Wenn die Charaktere nicht überzeugen
Hold me in Summer. Eine berry kissed RomanceEigentlich lebt Archer seinen persönlichen Traum als Starkoch in Paris, als ihn ein Schicksalsschlag nach Dream Harbor bringt. Er erfährt nicht nur, dass er eine kleine Tochter hat, sondern auch, dass ...
Eigentlich lebt Archer seinen persönlichen Traum als Starkoch in Paris, als ihn ein Schicksalsschlag nach Dream Harbor bringt. Er erfährt nicht nur, dass er eine kleine Tochter hat, sondern auch, dass ihre Mutter verstorben ist und er ab sofort für die kleine Olive verantwortlich ist. Statt Sterneküche versucht er nun, das heruntergekommene Diner wieder auf Vordermann zu bringen. Um Arbeit und seine Tochter unter einen Hut zu bekommen, beschließt er, eine Nanny einzustellen. Allerdings hat er nicht damit gerechnet, dass Iris nicht nur seiner Tochter, sondern auch ihm den Kopf verdreht.

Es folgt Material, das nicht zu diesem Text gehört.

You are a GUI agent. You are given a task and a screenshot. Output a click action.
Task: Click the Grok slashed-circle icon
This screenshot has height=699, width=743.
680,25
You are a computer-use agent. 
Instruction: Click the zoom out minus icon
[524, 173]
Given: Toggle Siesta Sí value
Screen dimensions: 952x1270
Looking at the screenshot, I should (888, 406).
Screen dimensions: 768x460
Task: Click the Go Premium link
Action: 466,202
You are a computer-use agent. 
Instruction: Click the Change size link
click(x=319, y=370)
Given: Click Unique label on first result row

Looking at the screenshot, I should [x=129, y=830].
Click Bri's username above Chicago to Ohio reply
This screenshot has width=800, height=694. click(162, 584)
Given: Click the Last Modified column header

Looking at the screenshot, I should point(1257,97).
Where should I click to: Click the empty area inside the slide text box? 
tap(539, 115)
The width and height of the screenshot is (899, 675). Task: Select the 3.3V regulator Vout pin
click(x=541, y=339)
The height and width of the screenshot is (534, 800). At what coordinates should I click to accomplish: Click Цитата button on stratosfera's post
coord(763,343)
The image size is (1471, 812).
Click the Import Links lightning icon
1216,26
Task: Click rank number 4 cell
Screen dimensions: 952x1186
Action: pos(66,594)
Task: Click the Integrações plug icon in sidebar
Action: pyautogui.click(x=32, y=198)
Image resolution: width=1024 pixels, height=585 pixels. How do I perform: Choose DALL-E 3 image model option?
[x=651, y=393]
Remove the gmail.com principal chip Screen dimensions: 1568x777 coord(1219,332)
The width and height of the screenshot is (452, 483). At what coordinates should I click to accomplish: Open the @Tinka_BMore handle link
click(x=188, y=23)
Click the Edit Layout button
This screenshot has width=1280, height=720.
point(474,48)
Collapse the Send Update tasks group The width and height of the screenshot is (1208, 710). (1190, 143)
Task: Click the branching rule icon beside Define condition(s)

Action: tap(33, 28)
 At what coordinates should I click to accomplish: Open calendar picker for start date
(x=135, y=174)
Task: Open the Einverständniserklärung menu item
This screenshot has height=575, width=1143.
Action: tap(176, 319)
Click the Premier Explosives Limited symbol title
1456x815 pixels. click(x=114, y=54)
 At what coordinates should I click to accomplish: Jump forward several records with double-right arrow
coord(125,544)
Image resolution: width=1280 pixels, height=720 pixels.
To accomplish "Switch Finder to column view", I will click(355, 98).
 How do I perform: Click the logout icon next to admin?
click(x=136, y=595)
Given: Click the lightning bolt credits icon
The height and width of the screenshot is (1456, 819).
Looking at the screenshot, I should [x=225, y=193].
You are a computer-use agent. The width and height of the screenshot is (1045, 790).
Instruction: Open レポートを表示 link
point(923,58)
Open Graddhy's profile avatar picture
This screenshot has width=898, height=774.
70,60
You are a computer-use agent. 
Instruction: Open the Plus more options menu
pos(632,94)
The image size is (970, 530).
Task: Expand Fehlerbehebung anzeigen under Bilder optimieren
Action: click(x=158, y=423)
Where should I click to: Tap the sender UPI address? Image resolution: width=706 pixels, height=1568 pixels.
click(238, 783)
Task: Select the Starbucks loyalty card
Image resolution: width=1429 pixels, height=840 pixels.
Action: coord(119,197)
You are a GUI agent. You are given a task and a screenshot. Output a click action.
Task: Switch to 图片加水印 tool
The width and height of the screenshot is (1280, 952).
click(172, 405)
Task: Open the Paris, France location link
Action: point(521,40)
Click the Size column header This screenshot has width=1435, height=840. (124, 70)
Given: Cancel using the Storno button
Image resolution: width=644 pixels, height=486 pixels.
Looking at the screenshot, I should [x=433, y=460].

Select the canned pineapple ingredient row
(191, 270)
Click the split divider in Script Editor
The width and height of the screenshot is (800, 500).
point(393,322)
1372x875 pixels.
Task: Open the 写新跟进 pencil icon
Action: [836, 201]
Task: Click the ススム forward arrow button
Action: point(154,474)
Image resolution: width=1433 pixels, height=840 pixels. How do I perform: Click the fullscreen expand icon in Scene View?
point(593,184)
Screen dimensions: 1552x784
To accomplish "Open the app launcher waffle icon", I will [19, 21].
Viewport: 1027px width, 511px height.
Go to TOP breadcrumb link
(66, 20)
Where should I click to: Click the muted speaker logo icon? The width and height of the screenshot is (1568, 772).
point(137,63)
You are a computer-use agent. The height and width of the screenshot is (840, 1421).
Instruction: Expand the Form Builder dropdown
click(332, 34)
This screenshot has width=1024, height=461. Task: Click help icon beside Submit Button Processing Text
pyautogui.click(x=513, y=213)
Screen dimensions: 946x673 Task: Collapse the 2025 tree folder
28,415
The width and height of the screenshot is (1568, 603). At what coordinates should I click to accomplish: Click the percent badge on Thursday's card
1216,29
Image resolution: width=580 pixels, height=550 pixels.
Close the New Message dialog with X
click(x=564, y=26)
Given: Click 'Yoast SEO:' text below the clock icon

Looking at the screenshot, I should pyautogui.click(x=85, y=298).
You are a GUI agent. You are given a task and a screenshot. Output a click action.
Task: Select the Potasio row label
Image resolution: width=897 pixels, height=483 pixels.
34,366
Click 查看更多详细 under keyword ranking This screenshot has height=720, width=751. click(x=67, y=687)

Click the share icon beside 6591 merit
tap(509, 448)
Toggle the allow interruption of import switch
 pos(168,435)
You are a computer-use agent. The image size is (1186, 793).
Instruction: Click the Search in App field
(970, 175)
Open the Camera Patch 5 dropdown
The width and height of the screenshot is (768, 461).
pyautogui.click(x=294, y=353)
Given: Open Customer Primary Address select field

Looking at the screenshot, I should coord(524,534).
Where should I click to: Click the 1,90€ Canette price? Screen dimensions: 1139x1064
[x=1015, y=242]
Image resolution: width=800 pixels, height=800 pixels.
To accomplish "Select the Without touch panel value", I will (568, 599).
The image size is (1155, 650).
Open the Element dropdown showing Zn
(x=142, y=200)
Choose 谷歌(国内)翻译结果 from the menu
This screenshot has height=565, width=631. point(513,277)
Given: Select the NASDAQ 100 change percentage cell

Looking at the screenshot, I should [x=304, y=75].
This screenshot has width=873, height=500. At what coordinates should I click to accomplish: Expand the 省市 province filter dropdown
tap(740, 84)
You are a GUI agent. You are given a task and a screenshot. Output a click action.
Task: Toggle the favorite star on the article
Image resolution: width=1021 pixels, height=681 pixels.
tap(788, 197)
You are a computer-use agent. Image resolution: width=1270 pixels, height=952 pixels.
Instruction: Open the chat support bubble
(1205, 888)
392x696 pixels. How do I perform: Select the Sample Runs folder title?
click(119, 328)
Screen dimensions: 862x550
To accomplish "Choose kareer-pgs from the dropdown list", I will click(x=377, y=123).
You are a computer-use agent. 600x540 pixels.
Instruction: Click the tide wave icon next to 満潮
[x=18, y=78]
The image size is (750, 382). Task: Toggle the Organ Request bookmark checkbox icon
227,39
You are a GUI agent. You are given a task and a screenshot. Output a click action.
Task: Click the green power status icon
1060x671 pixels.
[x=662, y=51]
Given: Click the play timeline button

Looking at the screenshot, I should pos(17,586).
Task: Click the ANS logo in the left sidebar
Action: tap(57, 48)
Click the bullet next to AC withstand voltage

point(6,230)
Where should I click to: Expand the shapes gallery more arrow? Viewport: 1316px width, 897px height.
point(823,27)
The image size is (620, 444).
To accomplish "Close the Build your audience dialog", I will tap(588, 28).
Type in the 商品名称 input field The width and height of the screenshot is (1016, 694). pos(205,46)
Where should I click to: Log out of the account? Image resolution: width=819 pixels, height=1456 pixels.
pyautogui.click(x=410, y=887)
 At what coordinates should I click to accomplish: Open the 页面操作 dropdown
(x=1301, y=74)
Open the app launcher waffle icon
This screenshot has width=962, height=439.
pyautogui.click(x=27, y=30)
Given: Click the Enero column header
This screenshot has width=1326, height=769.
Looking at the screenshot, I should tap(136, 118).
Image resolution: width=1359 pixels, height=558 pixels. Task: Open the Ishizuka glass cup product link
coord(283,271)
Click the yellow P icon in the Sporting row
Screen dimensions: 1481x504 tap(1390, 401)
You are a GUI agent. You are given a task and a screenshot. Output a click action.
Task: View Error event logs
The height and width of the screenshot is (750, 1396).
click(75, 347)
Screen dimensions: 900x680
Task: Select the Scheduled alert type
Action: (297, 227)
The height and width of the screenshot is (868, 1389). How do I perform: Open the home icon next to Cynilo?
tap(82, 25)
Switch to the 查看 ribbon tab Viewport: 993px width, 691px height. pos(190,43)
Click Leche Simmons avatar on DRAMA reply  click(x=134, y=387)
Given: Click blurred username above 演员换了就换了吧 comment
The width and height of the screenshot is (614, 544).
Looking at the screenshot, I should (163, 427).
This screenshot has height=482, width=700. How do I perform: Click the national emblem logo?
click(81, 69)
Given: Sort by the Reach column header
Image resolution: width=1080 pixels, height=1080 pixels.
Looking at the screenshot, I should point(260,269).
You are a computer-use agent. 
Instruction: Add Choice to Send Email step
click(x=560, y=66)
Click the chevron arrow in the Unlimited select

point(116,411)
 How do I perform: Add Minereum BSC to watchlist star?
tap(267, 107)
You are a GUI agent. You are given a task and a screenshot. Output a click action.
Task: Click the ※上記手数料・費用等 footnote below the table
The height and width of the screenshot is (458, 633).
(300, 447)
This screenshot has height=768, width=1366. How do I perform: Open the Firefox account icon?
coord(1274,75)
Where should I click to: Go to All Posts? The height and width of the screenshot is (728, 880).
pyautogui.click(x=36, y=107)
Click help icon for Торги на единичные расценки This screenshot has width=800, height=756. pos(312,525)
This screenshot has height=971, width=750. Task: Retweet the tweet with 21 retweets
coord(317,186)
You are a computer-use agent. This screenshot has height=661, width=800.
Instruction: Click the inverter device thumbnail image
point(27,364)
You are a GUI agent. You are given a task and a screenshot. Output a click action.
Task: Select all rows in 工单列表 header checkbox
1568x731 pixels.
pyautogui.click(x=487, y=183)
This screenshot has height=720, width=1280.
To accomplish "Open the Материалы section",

Nachdem ich von den letzten Teilen nur bedingt begeistert war, war ich relativ skeptisch, wie mir diese Geschichte gefallen würde. Der Single-Dad-x-Nanny-Trope gehört sowieso nicht unbedingt zu meinen Favoriten, aber hier fand ich die Umsetzung noch einmal deutlich schwächer. Archer und Iris wirken auf mich wie zwei hormongesteuerte Teenager, die sich absolut nicht im Griff haben. Beide finden sich gegenseitig attraktiv, aber was sie sonst noch aneinander mögen, bleibt für mich bis zum Schluss ein Rätsel. Das hält sie aber nicht davon ab, sich quasi die ganze Zeit zu bespringen. Eigentlich soll Archer sich um seine Tochter bemühen, aber jedes Mal denkt er zuerst an die Nanny, bevor er auch nur einen Gedanken an Olive verschwendet. Dazu ist er vollkommen überheblich und selbstüberzeugt, was ihn nicht gerade sympathisch macht. Außerdem fand ich es äußerst seltsam, dass der Tod von Olives Mutter so eine kleine Rolle spielt. Zwar wird es ab und zu erwähnt, aber ich hätte erwartet, dass das für ein Kind in ihrem Alter eine deutlich größere Bedeutung hat. Auch mit Iris bin ich nicht wirklich warm geworden und als dann noch der Pregnancy-Trope auftaucht, war es für mich endgültig vorbei. Wie kann sie bewusst auf ein Kondom verzichten, wenn ihr doch absolut klar ist, dass sie es nicht schafft, ihre Pille regelmäßig einzunehmen? Und statt dann ehrlich mit Archer zu sprechen, haut sie einfach ab. Das zeigt für mich noch einmal deutlich, wie unreif Iris wirklich ist, falls einem das nicht schon vorher bewusst war. Ich habe keine Ahnung, wie diese Frau nicht nur für ein, sondern gleich für zwei Kinder verantwortlich sein soll. Das Einzige, was mich an dieser Geschichte wirklich überzeugen konnte, war das Setting und die zahlreichen amüsanten Nebencharaktere inklusive Olive, die für ein Kind eigentlich ganz süß war. Das reicht für mich aber einfach nicht aus, um die Geschichte als Ganzes zu mögen.
Leider konnte mich diese Geschichte absolut nicht überzeugen und ich bin mir ehrlich gesagt nicht sicher, ob ich den Rest der Reihe überhaupt noch lesen werde.